Investment warning for Bitcoin traders as cryptocurrency’s value plummets

Last Updated on Monday, 11 January, 2021 at 8:54 pm by Andre Camilleri

Bitcoin traders have been warned against investing in the virtual currency after a huge drop in value over the weekend.

The value of Bitcoin had reached a record high over the weekend, but prices dropped by around 12% on Monday.

The UK’s Financial Conduct Authority (FCA), said Monday that investing in crypto assets “involves taking very high risks with investors’ money”.

“If consumers invest in these types of product, they should be prepared to lose all their money,” it warned.

Bitcoin has been rallying since October 2020 with prices soaring by a staggering 300%.

Prices reached a record high of around $41,000 on 8 January but has since gone down to around $35,000.

Analysts had warned about an impending correction.

On Monday, the cryptocurrency market’s capitalisation fell from about $1.1trillion to about $978.22billion, according to CoinMarketCap data.

Up to $170billion was wiped from the cryptocurrency market’s value in just 24 hours.
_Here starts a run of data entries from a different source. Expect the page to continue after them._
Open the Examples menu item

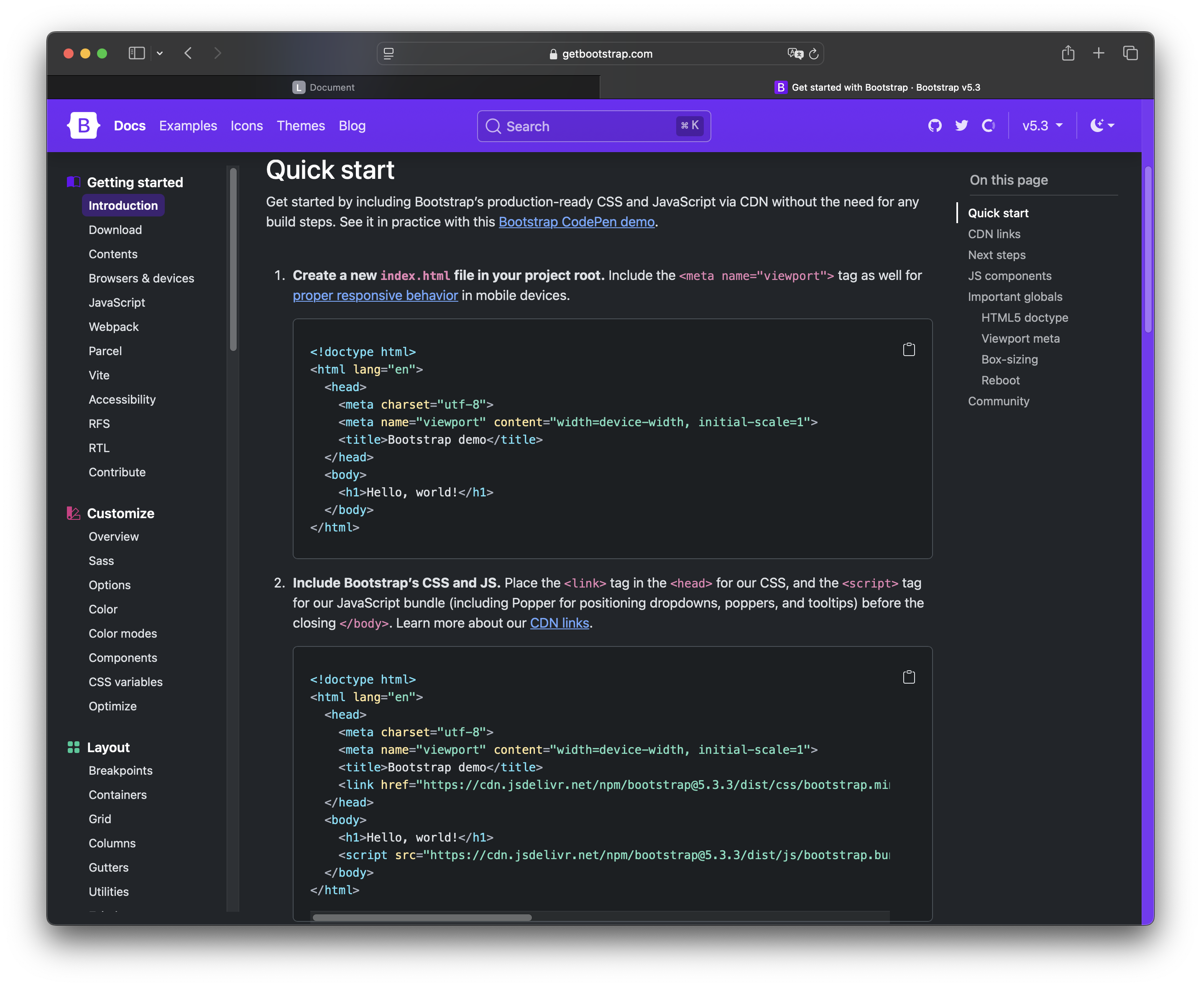[188, 126]
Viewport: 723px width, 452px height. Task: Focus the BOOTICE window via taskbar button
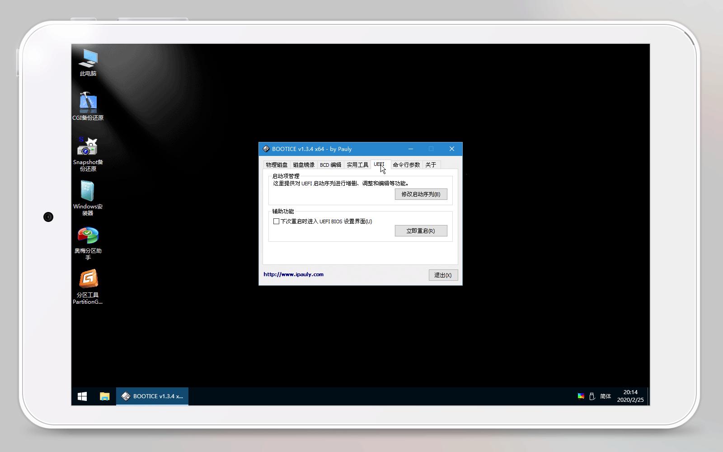[x=152, y=396]
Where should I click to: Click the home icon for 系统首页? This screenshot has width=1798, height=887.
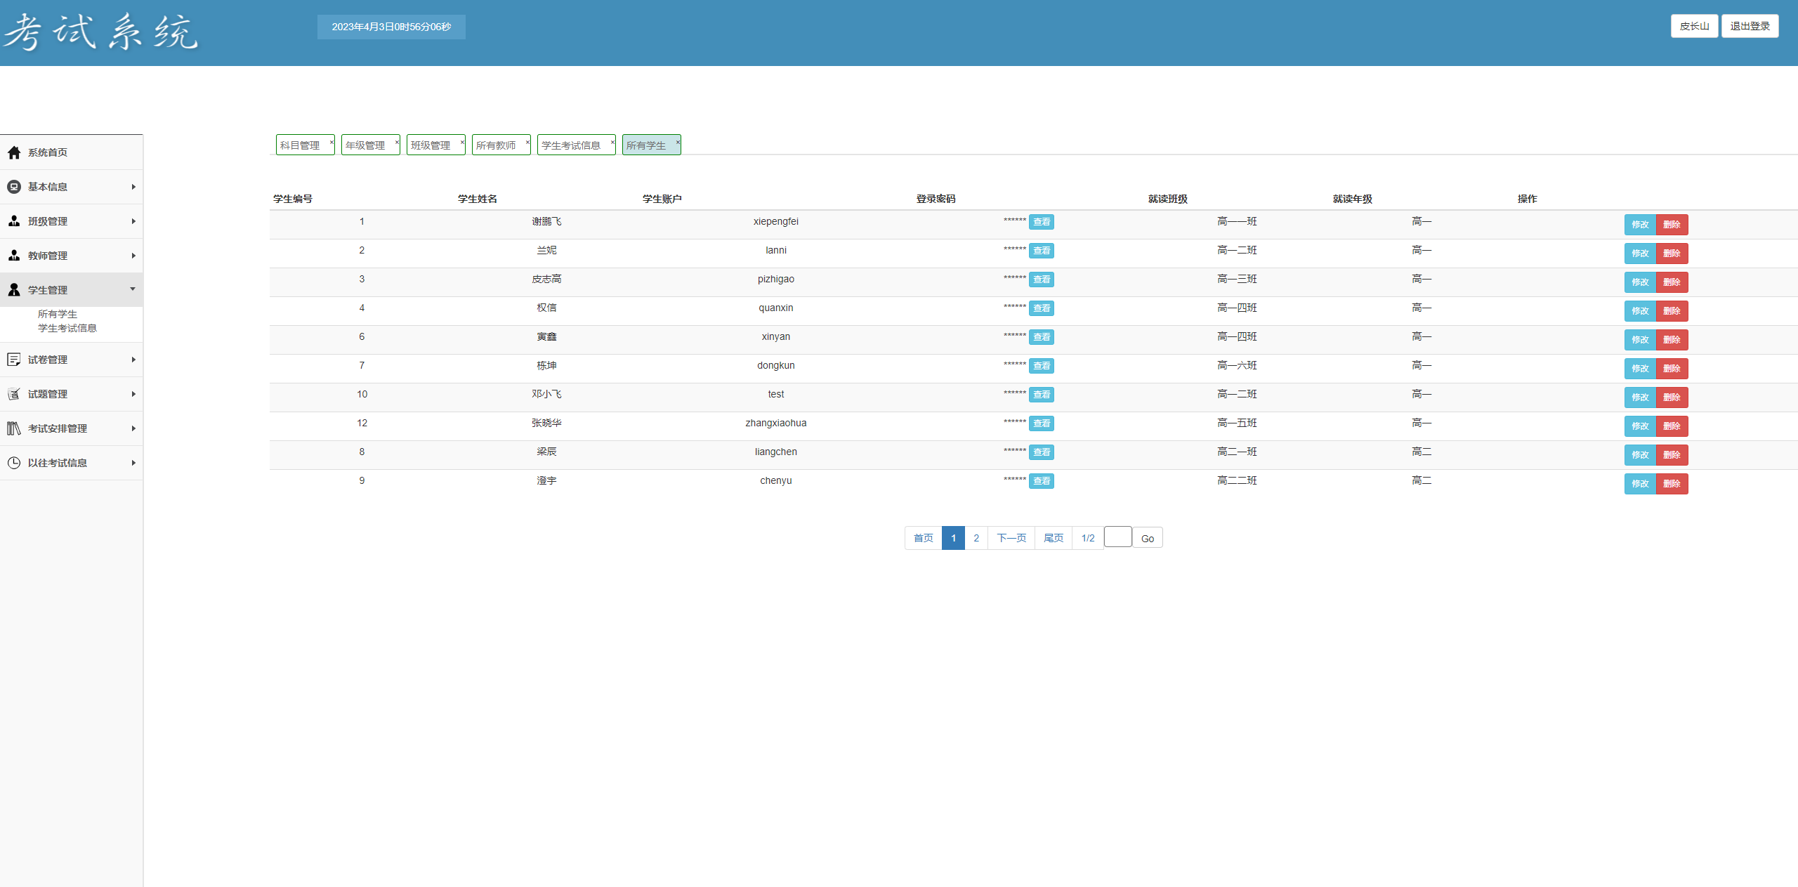click(14, 152)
All three leading cryptocurrencies – bitcoin, ethereum and tether – went down in value over the past 24 hours.

In 2018, then Prime Minister Joseph Muscat had told the United Nations General Assembly that cryptocurrency was the “future of money.”
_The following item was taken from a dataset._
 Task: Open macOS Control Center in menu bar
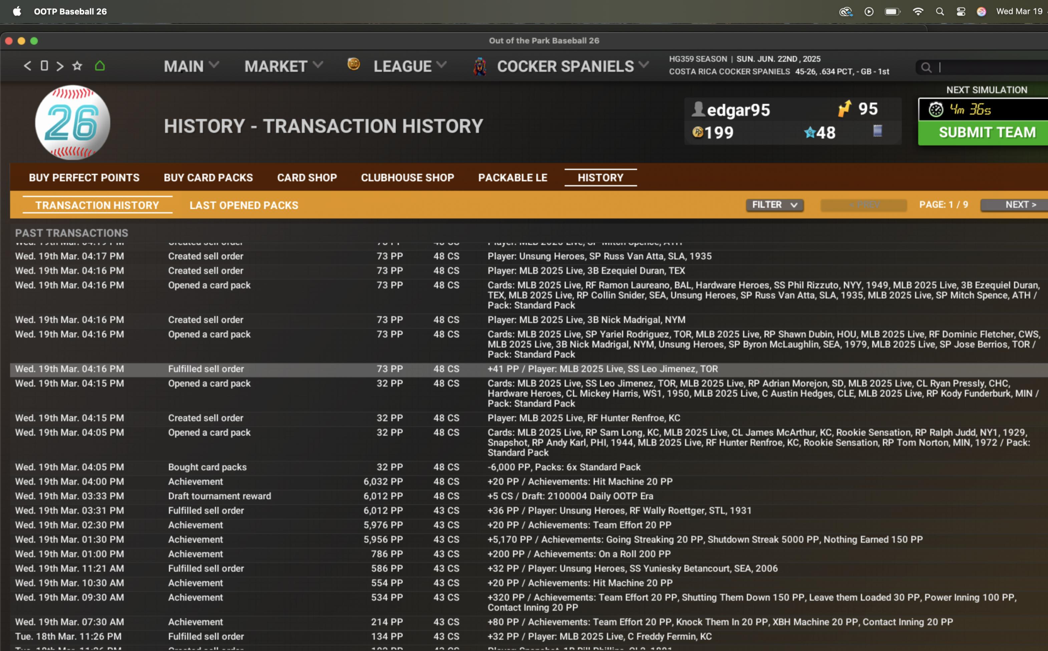pyautogui.click(x=961, y=12)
He had spoken about Malta’s move to set up as a “Blockchain Island” and said that the nation was the “first jurisdiction worldwide” to regulate the technology that “previously existed in a legal vacuum.”

“Blockchain makes cryptocurrencies the inevitable future of money, more transparent since it helps filter good businesses from bad businesses,” Muscat had said.
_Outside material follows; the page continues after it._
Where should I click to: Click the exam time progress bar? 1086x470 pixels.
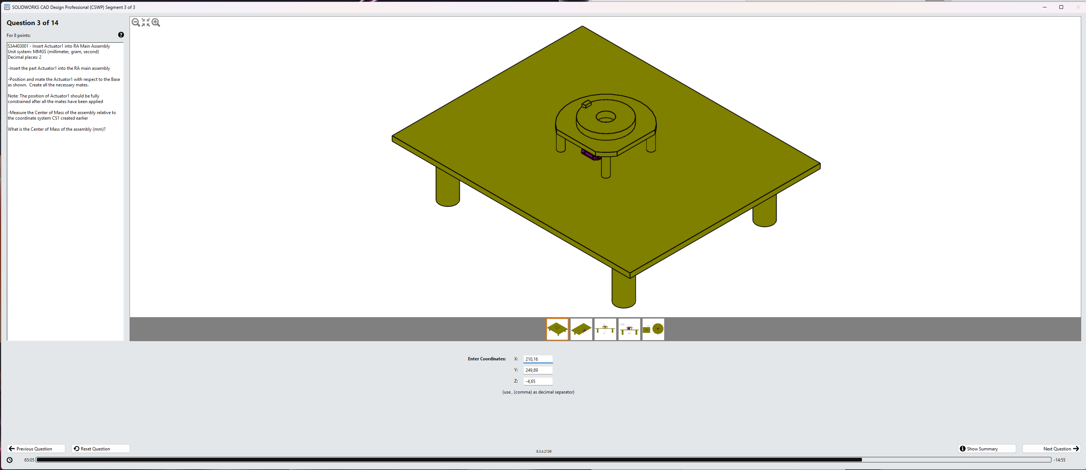point(543,460)
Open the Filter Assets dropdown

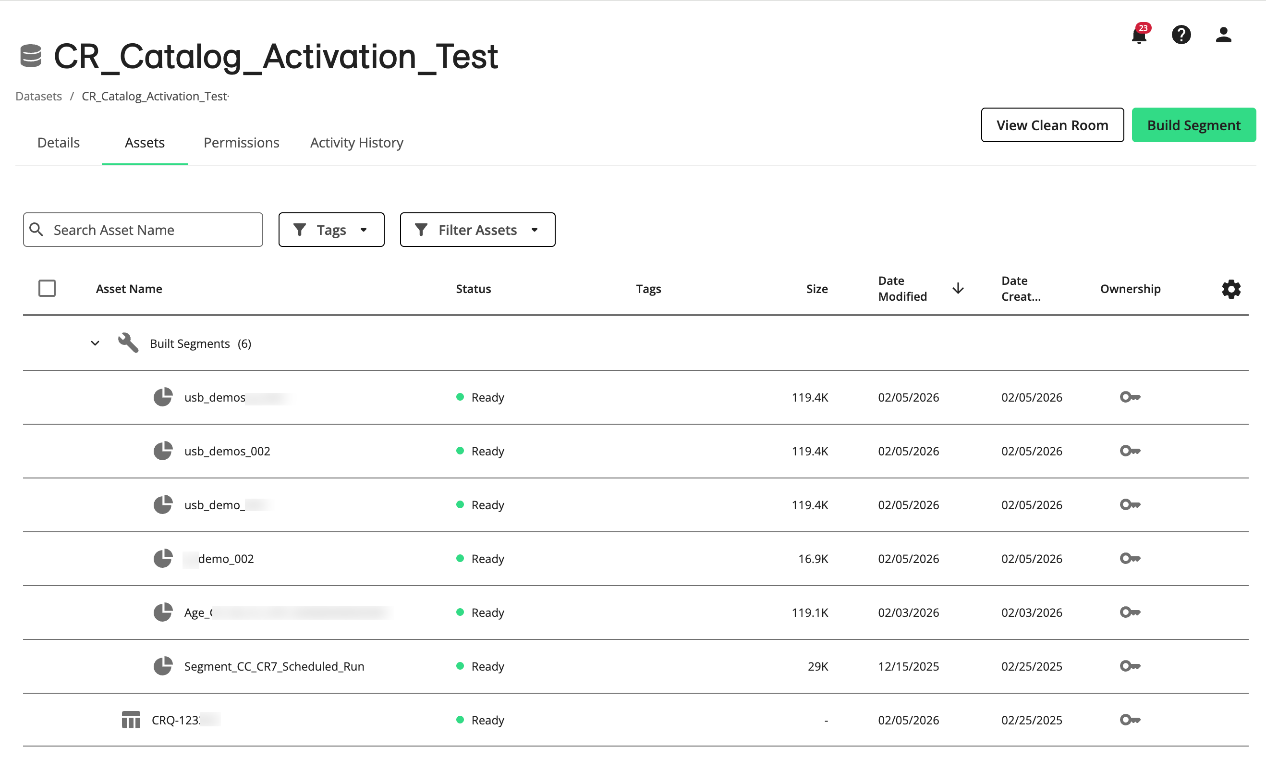coord(477,229)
But Malta’s Blockchain dream seems to be fading away fast, with Finance Minister Clyde Caruana recently saying that ‘Blockchain Island’ cannot happen unless traditional banks jump on board.

He told LovinMalta that, “Traditional banks have written off blockchain at its early stages. There’s always the potential [for Blockchain Island] but if we want to make it happen, there must be more work. The banks must be convinced that this is something that can really happen; unless they’re on board it will be very difficult to go for that.”